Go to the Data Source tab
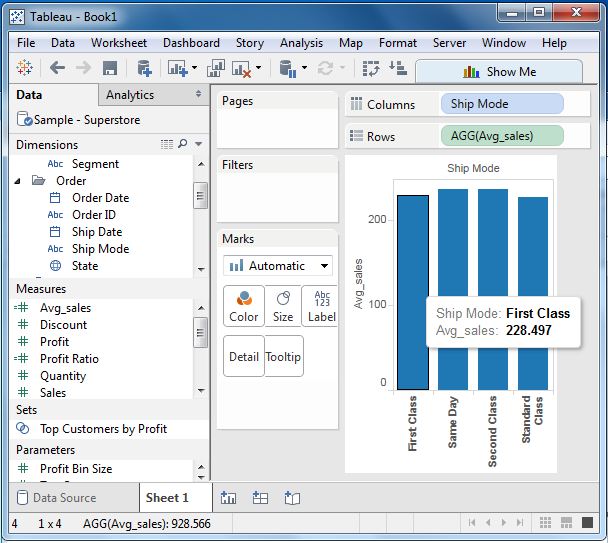Image resolution: width=608 pixels, height=543 pixels. [x=64, y=497]
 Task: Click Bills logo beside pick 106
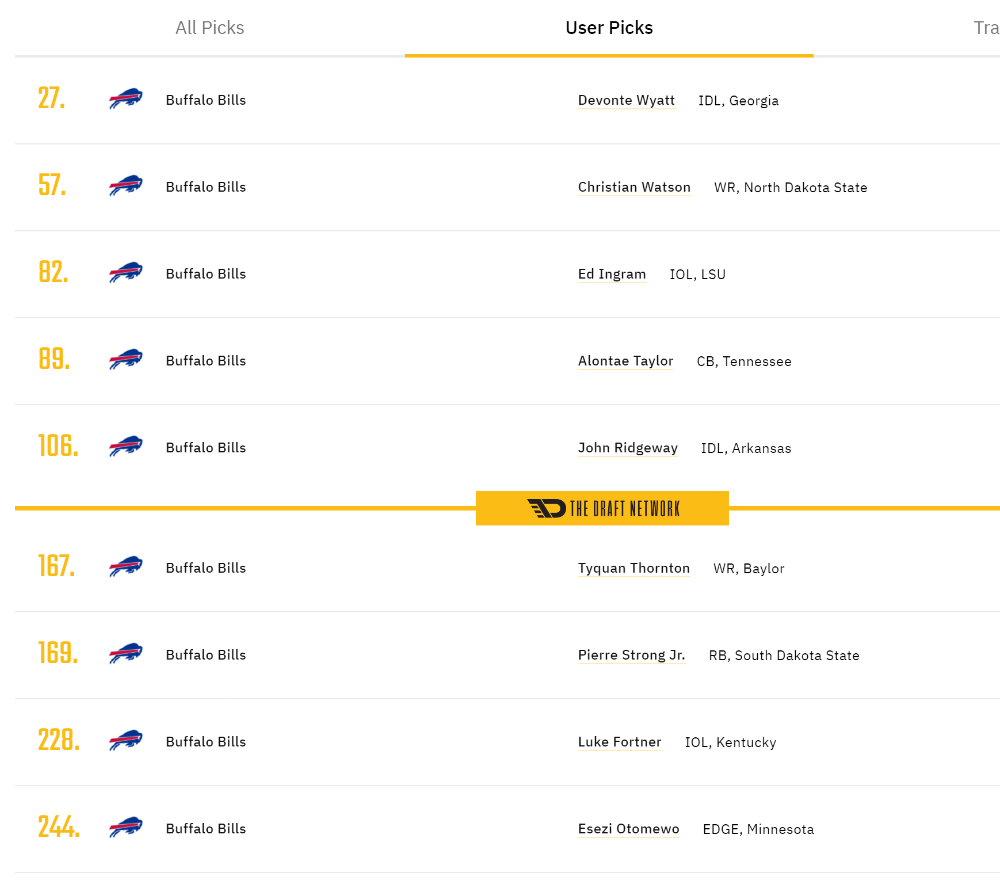point(126,446)
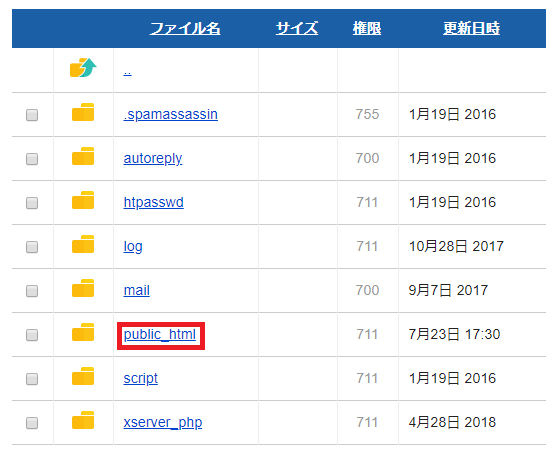Enable the checkbox for the log folder
Image resolution: width=560 pixels, height=460 pixels.
32,247
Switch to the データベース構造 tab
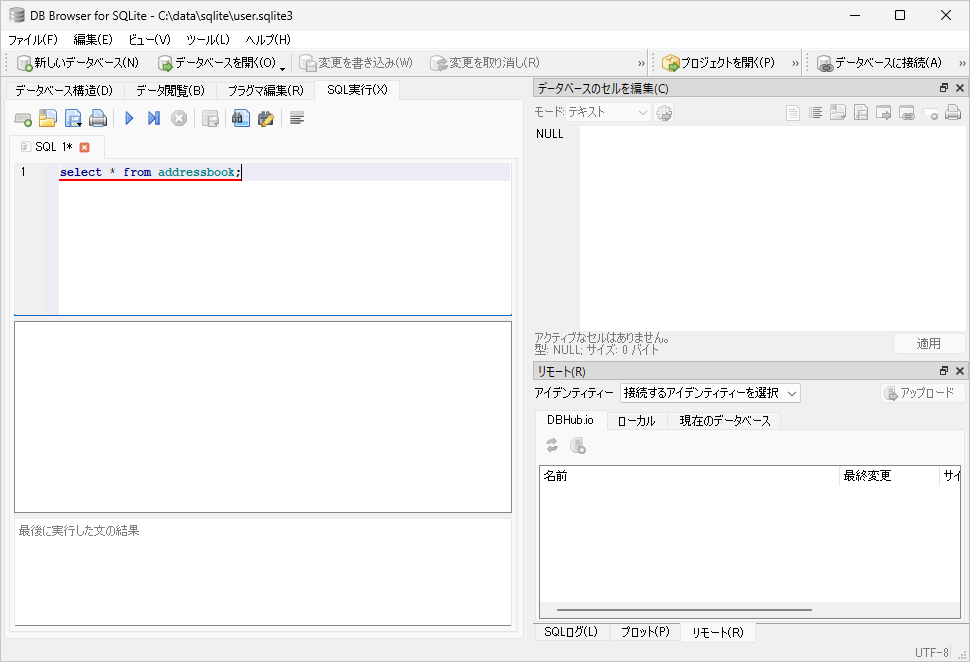 point(62,89)
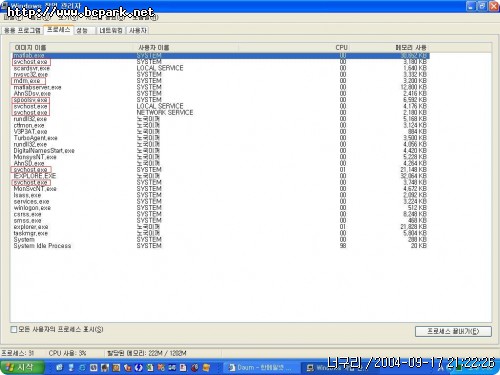Viewport: 500px width, 375px height.
Task: Launch Internet Explorer from the quick launch bar
Action: [x=82, y=368]
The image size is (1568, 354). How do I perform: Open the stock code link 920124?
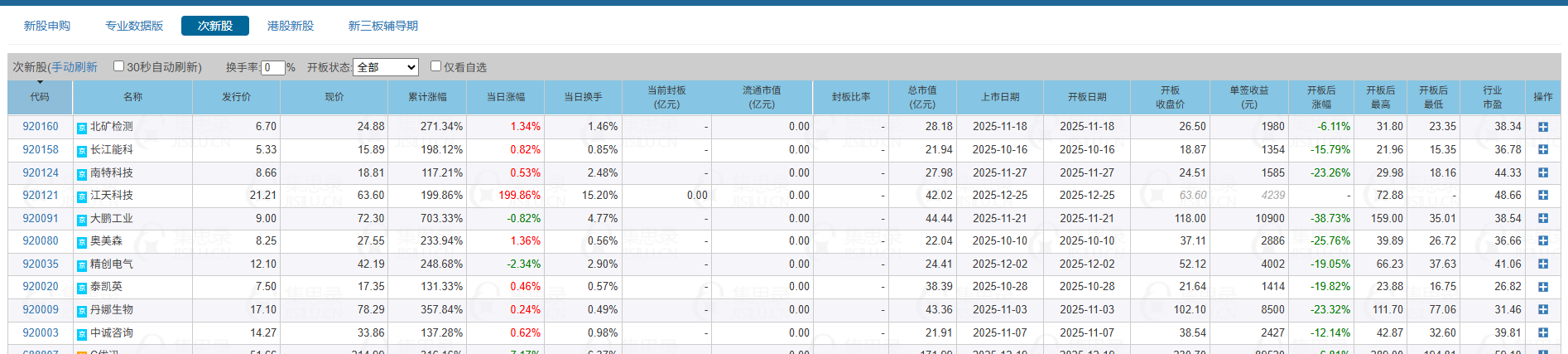coord(41,173)
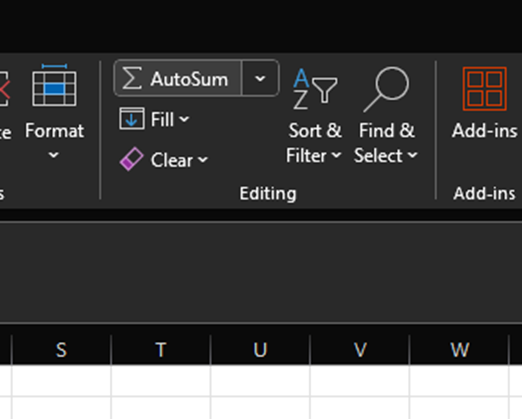Open the Sort & Filter label dropdown
Viewport: 522px width, 419px height.
[x=314, y=143]
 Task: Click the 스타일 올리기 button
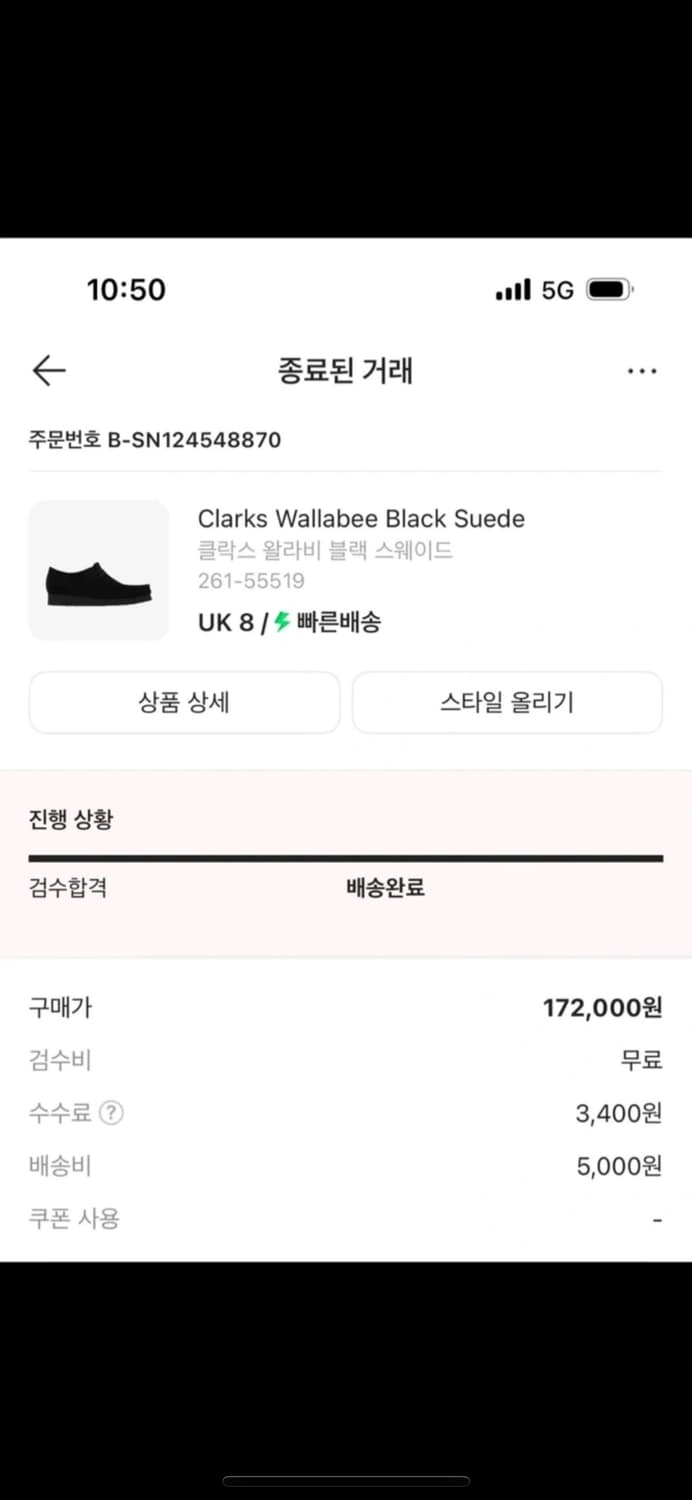click(507, 703)
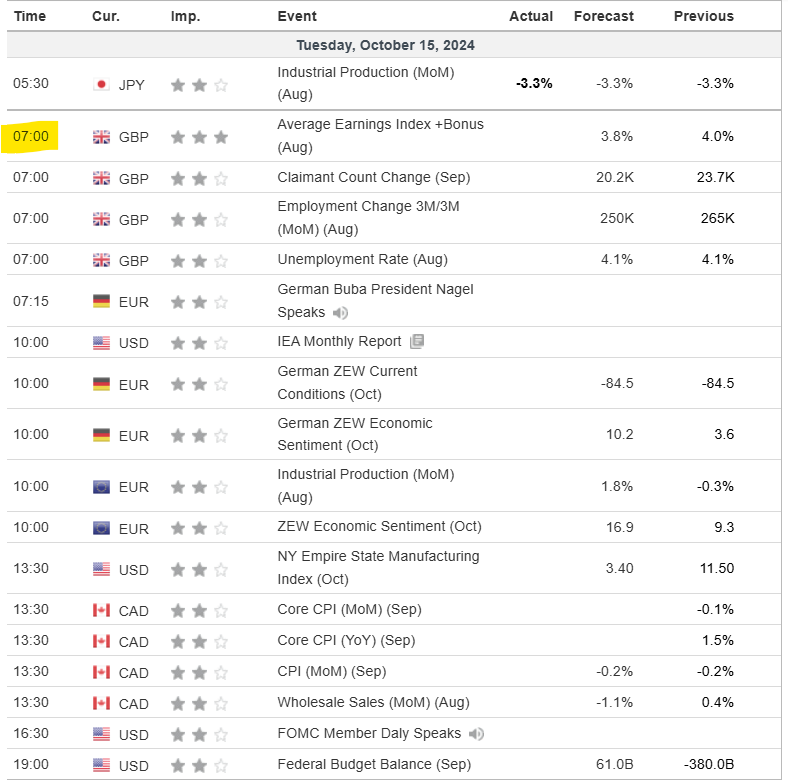Click the Japan flag in the JPY row
This screenshot has height=784, width=788.
click(x=101, y=85)
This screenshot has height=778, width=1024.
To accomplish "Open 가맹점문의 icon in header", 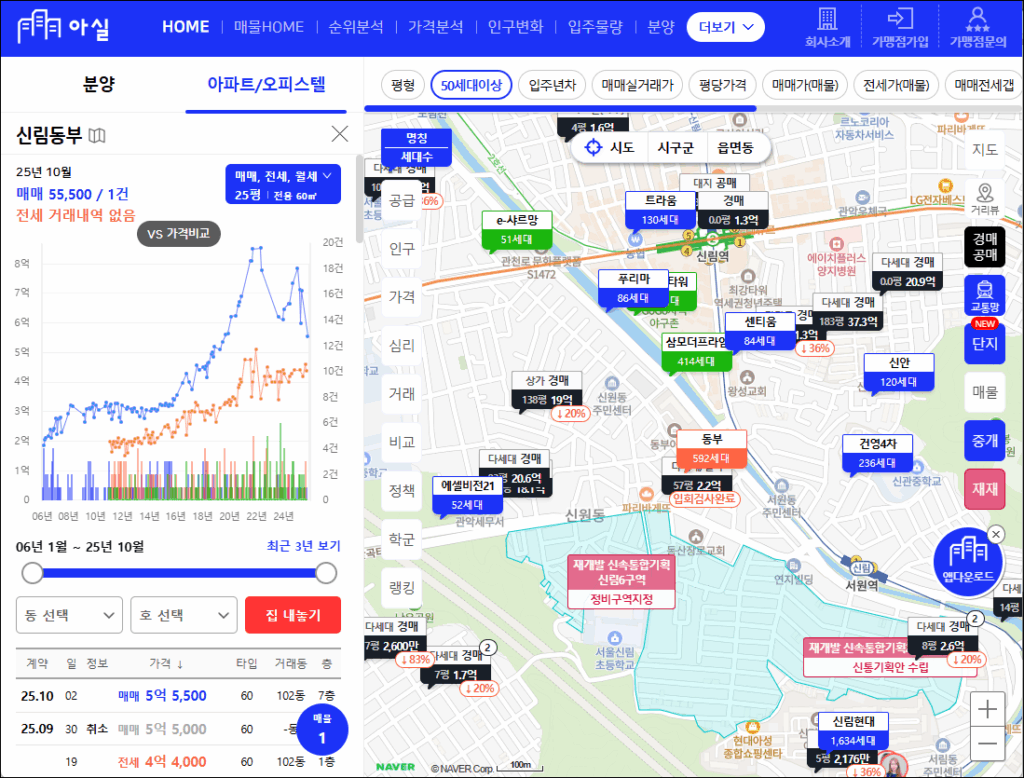I will (977, 19).
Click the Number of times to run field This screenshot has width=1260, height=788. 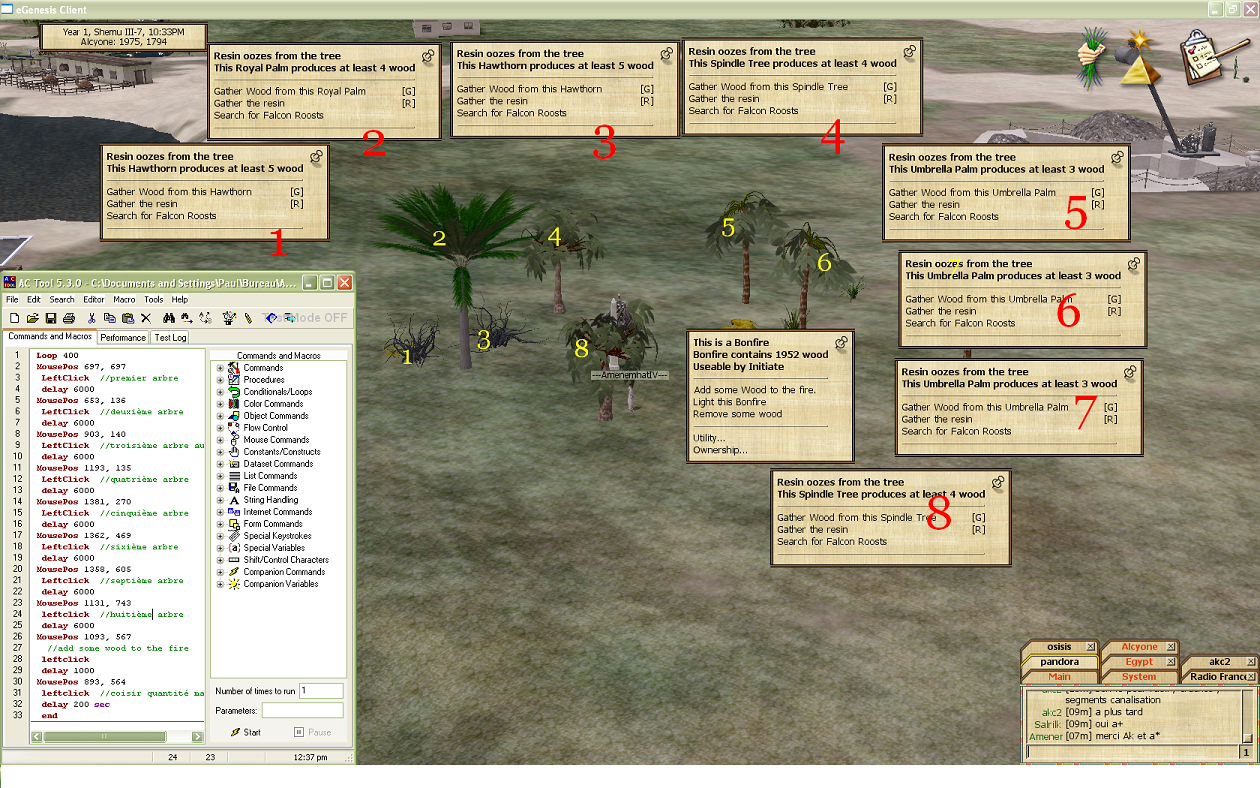tap(320, 691)
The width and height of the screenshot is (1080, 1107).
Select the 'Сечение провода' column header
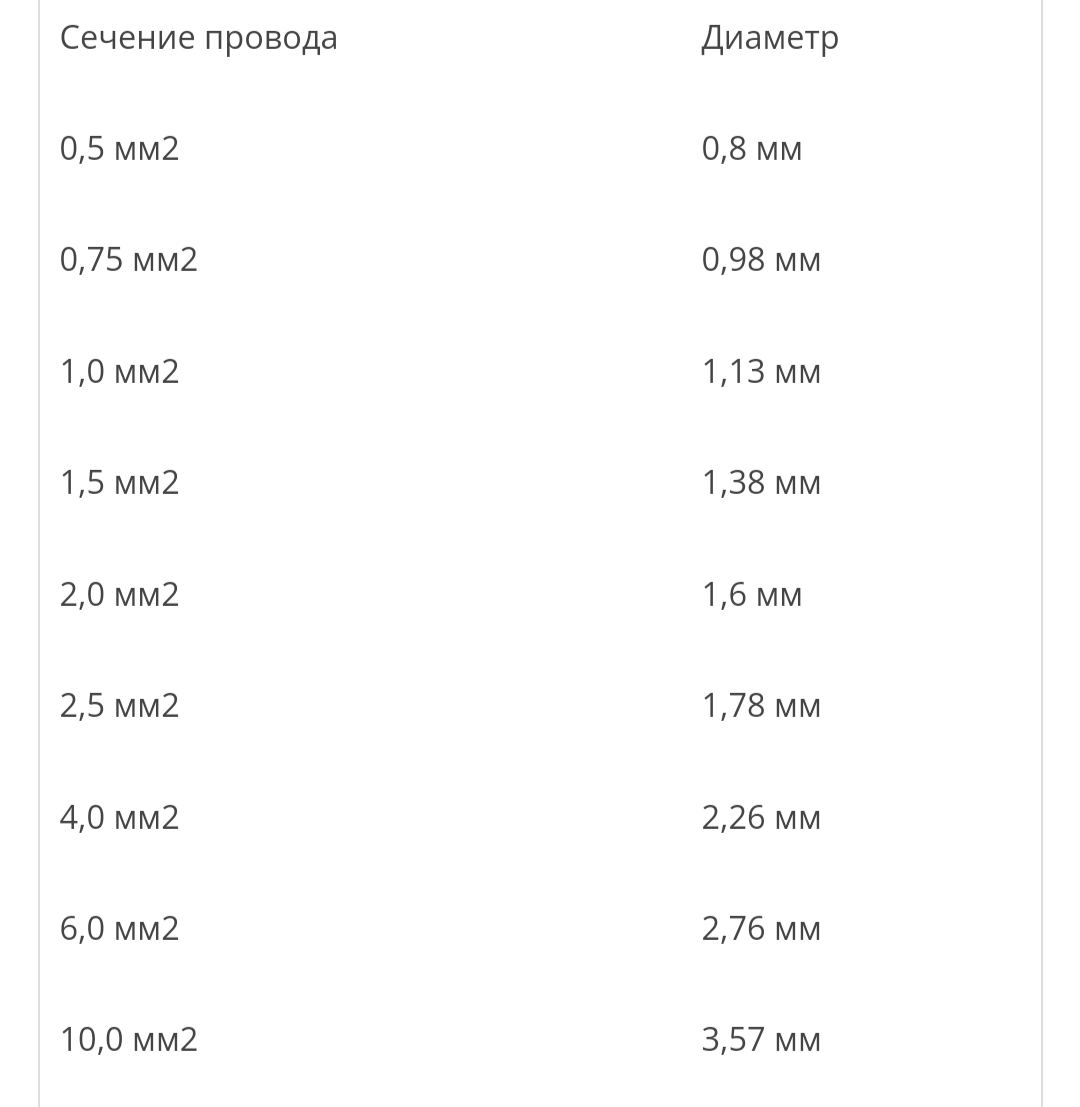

**What you are asked to do:** Within the listing above, find the line containing "The image size" and the line containing "This screenshot has height=778, width=1024.". Transcribe them and everything between them exactly, leaving out the pictures.

**Solution:**
The image size is (1568, 354). How do I perform: Open the stock code link 920124?
coord(41,173)
Open the Sort & Filter label dropdown
Viewport: 522px width, 419px height.
[x=314, y=143]
 Task: Click the 스타일 올리기 button
click(507, 703)
Click the Japan flag in the JPY row
This screenshot has height=784, width=788.
click(x=101, y=85)
This screenshot has height=778, width=1024.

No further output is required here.